Ana, saliendo corriendo del trabajo, llegó al colegio con el corazón acelerado.
«¿Qué habrá hecho Pablo? Siempre ha sido tranquilo, obediente. Nunca da problemas», pensaba mientras caminaba más rápido.
Pablo nació contra todo pronóstico. Su marido, Antonio, le había confesado antes de casarse: era estéril, tenía un informe médico. Era su tercer matrimonio.
—¿Y si los médicos se equivocaron? A veces hay milagros—dijo Ana. Amaba a Antonio y estaba dispuesta a aceptar cualquier cosa, incluso la adopción, pero no lo había mencionado aún.
Su primer matrimonio terminó al año—su esposa lo engañó. La segunda lo dejó al saber de su infertilidad, quería hijos. Con Ana fue honesto. Pero, para su sorpresa, ella quedó embarazada. Radiante, le mostró el informe: ocho semanas.
—Antonio, ¡mira, vamos a tener un bebé! ¡Te dije que los médicos se equivocaban!—celebraba.
Pero en lugar de alegría, él la golpeó.
—¿Contentísima? ¡Te has acostado con otro teniéndome a mí!—gritó, levantando la mano de nuevo.
Ana lloró, protegiéndose el rostro. Esa noche, él se calmó:
—Bueno, que nazca el niño. Aunque no sea mío.
Ella calló, sin intentar convencerlo. Nació Pablo, idéntico a Antonio. Al principio, el hombre lo observaba, incluso jugaba con él. Pero pronto los arrebatos de ira volvieron.
—¡Puta! ¿Ya le habrás contado a tu amante lo del niño? ¡Para qué lo registras con mi apellido! ¡Que él pague la manutención!—vociferaba.
Pablo, al crecer, oía esos gritos y lloraba. Antonio le decía:
—¡Vete con tu verdadero padre, que él te mantenga!
Ana hizo una prueba de ADN que confirmó que Antonio era el padre.
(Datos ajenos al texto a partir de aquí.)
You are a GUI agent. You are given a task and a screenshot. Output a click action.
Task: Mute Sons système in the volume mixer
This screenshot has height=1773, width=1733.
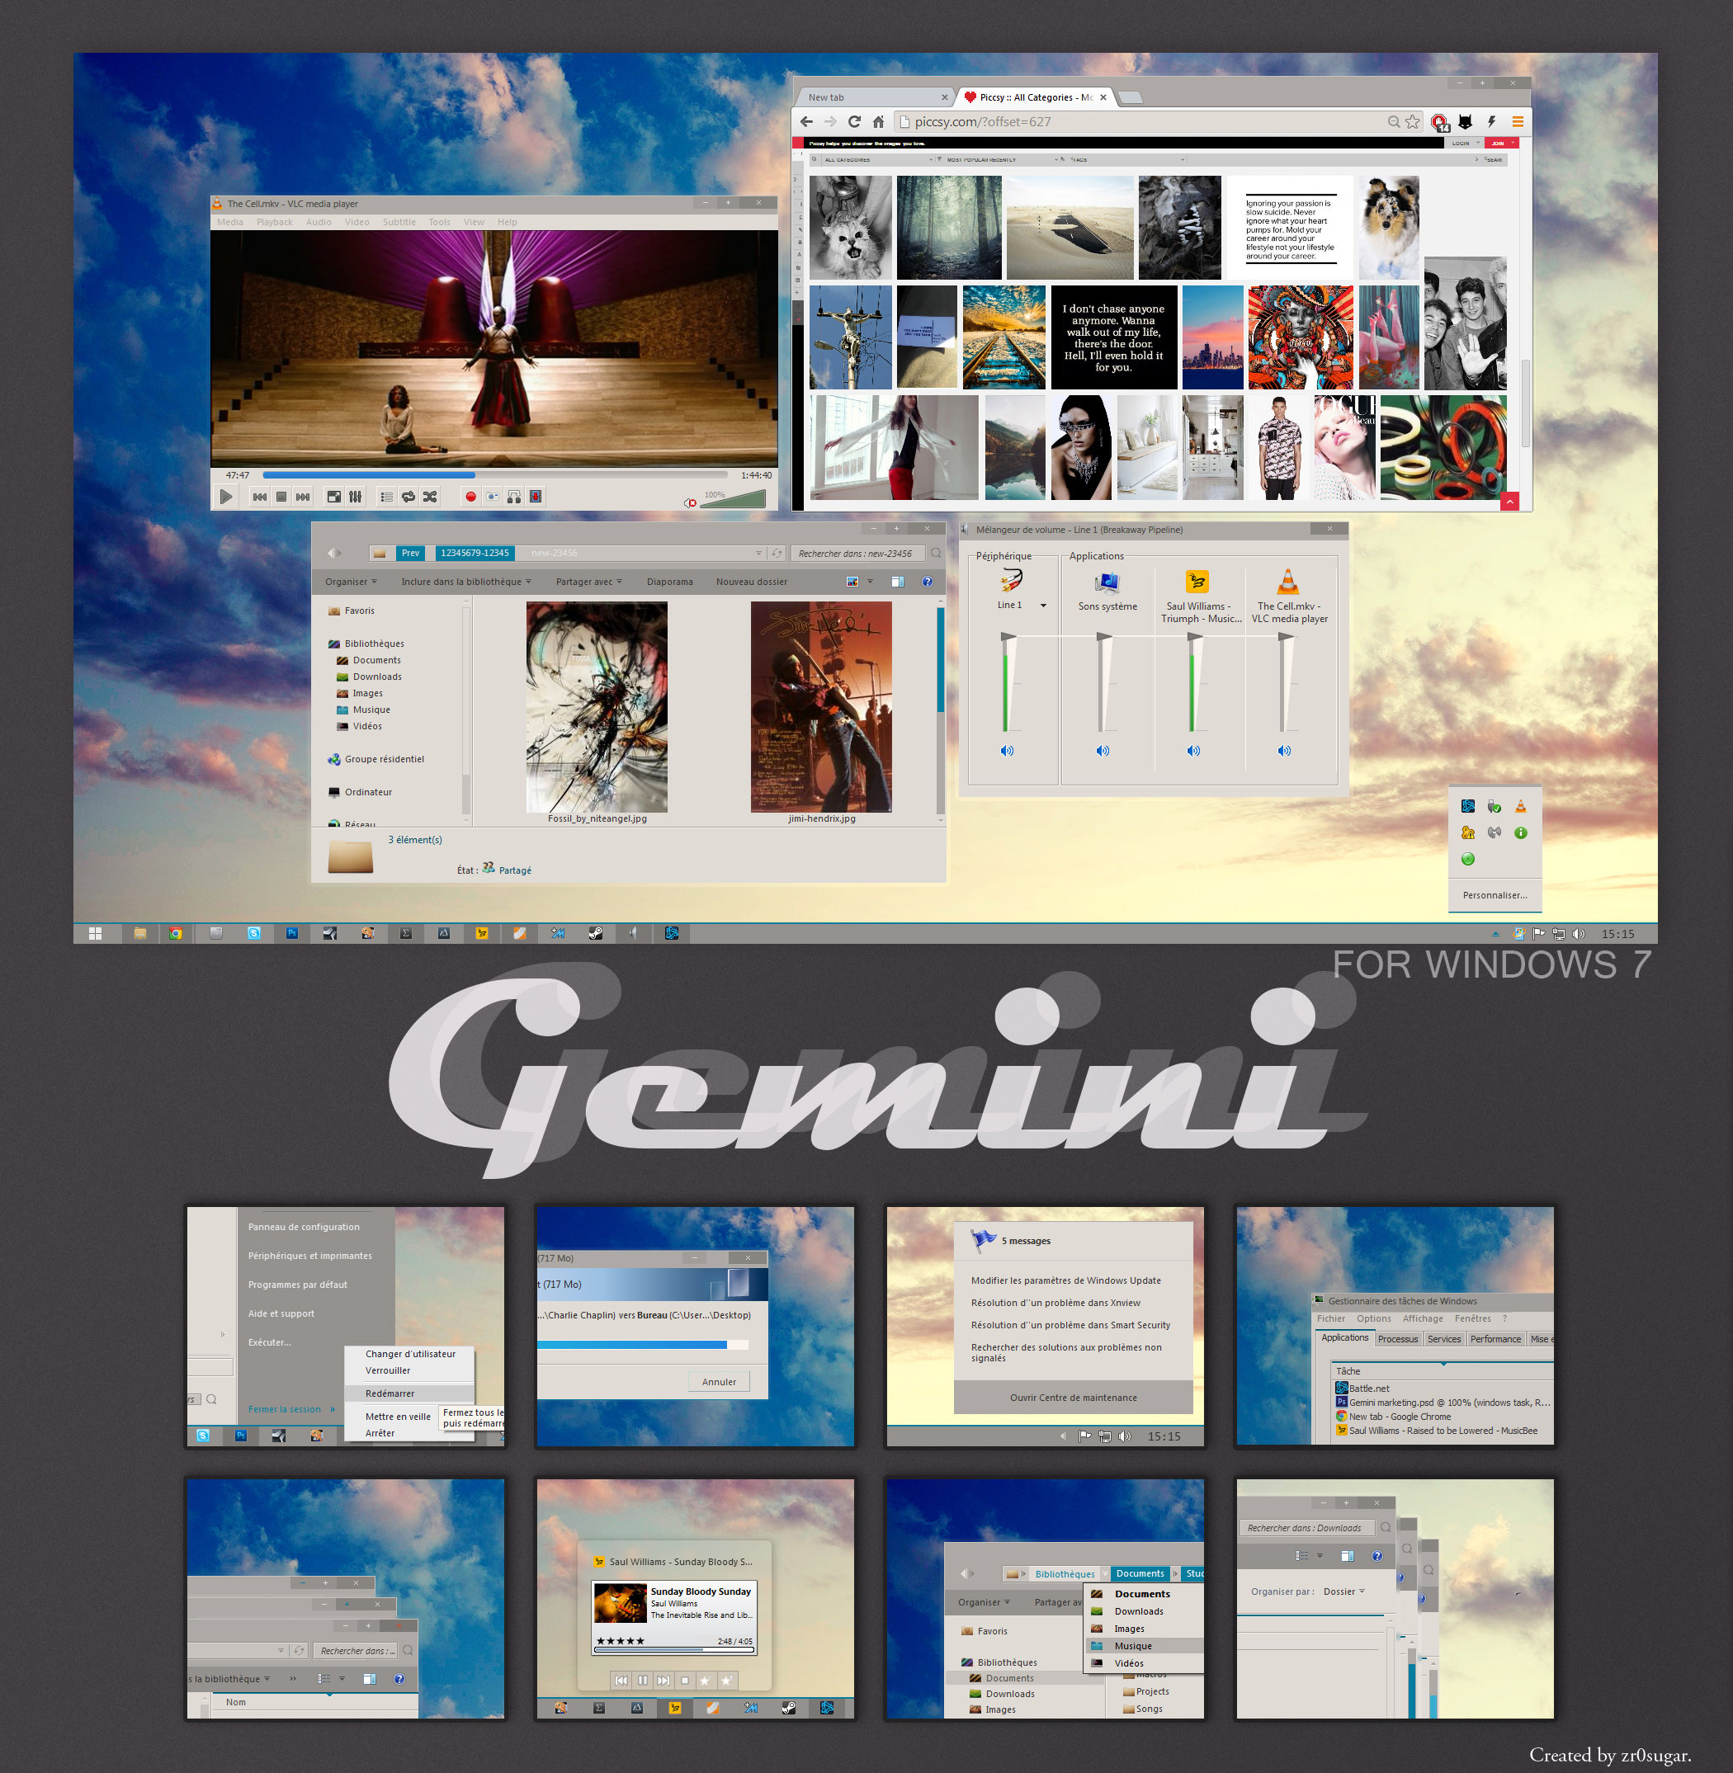(x=1102, y=751)
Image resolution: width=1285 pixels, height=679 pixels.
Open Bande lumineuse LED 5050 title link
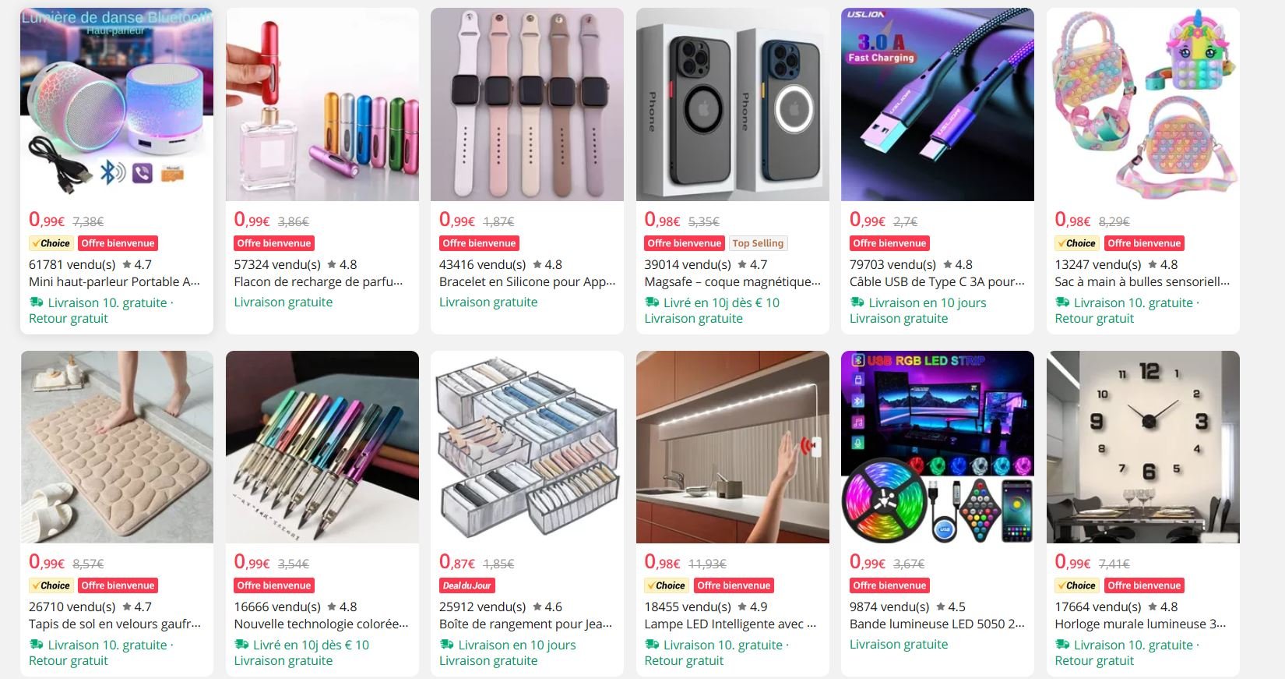[x=937, y=624]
Pero él no la creyó:
—¿Has sobornado a todos? ¡No me engañas!
Ana se llevó a su hijo a casa de su madre. Antonio los encontró. Entonces alquiló un piso al otro lado de la ciudad, pidió el divorcio. Pero él no cedió. Desesperada, se mudó a otra ciudad. Solo allí comenzó una vida nueva.
Al llegar al colegio, Ana vio a Pablo y a un hombre con una niña—compañera de clase. Reconoció a Sara: aplicada, orgullo del curso. Pablo tenía un rasguño en la mejilla, y Sara lo miraba con resentimiento.
—Hola—susurró Ana, mientras se acercaba la señorita Isabel.
—Por fin—Por fin has llegado—dijo la profesora, mientras Javier la miraba con una mezcla de alivio y curiosidad.